Or if I move to a more expensive - sorry higher AAV - property then I'll use the toilet more and this will be reflected in higher sewerage charges.     Weird. 
Cheers 
Graeme

----------


## Planned LScape

Ive heard this idea bandied about for a couple of years, but havent yet heard of it becoming a rule 
I also heard that farmers can get charged for catchment areas on their farm if they have a dam as a water storage? That sounds worse than the tanks imo, if true. Council's don't own the sky where rain falls!

----------


## woodbe

We have friends on a property in the Adelaide Hills who have a large garden watered off their own dam. (The whole place might be 20 acres or so) It's probably in a catchment area. SA Water or one of their minions directed them to install a meter on the dam. They had to pay for the meter too. They are charged a very low rate for the water compared to city folk, but they do get a bill. I guess this is a rural property in catchment area thing. 
On the other hand, we are in an Adelaide Hills suburb. We have installed a large tank, and also have town water access. I'd be happy to pay nominal amounts for the water we collect as long as our on-site hardware is leased from us at commercial rates and the water quality is guaranteed to town water specification. 
Otherwise, they can stick their bills up their collective sewage plants.  :Biggrin:

----------


## Ashwood

> well ive had a good chat with my friends who are building down on the peninsula and turns out that they were slightly exaggerating the case.
> what they have heard in fact is through a local community group heard that the council will be charging for the reduced runoff into storm water drains without any hard evidence
> i apologise for spreading the rumour as i believed from what i was originally told was that they had been charged and was in the council rate notice as was comparing rates with them
> however something like this charge was discussed between authorities at a recent conference as sewerage disposal is charged at how much water comes into property 
> again apologise

  Thanks Fubar, for the update. Good to hear that it's not confirmed. There's still hope yet for those of us trying to do the right thing by installing rainwater tanks.

----------


## OzWolfbane

I have emailed yaraa valley water, lets see what they say

----------


## Tawny

The Essential Services Commission sets the rules for water pricing and have been conducting a review - go to   http://www.esc.vic.gov.au/public/Water/ 
Also, here's a PowerPoint laying out some of the issues around sewage charges  www.esc.vic.gov.au/NR/rdonlyres/4D9384C9-DFA9-4FB8-AB35-D5AE154F34F3/0/YVW2Slides.ppt 
Looks to me like the water tank surcharge is probably just a rumour.  :Roll Eyes (Sarcastic):

----------


## XT4V

> I have emailed yaraa valley water, lets see what they say

  any updates on this?  :Cool:

----------


## cilkorules

Remember those water signs you could purchase for your properties,
"grey water systems in use on premesis"
"Water tank on property"  etc
from bunings or hardware shops, a mate i know said to me not too long ago that when the water meter man comes around to check  house meters etc.... 
there is a Box next to the your lot number to tick if water tanks are used on property..
I may not be 100 % correct to the T but, this information is then used to add cost for extra sewage and other costs ...etc 
Be good idea to get rid of those signs guys...

----------


## D.M.S

so at the end of the day is it worth claiming the rebate or not?
I was thinking of getting a tank (1000L) just for garden use.

----------


## Terrian

> so at the end of the day is it worth claiming the rebate or not?
> I was thinking of getting a tank (1000L) just for garden use.

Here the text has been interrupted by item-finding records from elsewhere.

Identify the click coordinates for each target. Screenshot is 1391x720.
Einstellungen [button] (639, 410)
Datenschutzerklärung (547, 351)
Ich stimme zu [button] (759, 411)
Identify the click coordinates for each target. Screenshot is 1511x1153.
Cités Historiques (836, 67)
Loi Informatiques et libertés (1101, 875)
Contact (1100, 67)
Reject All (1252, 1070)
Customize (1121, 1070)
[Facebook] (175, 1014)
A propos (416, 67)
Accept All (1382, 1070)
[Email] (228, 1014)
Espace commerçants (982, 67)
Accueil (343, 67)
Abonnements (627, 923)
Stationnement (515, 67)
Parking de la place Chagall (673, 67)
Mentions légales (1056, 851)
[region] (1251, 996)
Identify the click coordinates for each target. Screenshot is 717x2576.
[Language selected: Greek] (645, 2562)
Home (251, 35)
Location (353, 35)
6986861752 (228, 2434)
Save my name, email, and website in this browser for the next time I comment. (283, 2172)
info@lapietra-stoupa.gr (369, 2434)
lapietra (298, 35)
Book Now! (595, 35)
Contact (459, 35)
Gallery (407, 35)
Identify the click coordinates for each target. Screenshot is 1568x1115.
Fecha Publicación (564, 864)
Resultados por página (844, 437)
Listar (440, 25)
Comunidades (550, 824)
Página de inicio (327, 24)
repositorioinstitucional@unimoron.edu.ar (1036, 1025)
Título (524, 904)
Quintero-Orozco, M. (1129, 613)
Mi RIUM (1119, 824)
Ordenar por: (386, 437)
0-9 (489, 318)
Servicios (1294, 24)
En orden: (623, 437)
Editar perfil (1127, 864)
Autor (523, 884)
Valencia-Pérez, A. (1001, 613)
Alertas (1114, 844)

  we did, installed a couple of 5,500lt tanks, hooked up to laundry & toilet, got $1,000 back.
Wont save $$ on the water bill, but will be able to water the veggie patch when ever we want.

----------


## HomeBuilder

> there is a Box next to the your lot number to tick if water tanks are used on property..
> I may not be 100 % correct to the T but, this information is then used to add cost for extra sewage and other costs ...etc
> Be good idea to get rid of those signs guys...

  In country Victoria the local water authority gets lots of calls dobbing in people using water on a day they shouldn't.  With stage 4 water restrictions, they have asked to be told about illegal water use.  I know that they then have to send someone round to the property to see if someone is legitimately using bore water, grey or tankwater before they can warn or fine them.  I wonder if the meter reader is taking note of tank, bore and grey water users to save them a trip to the property if there's a complaint?  That's what I'd do if I was them.

----------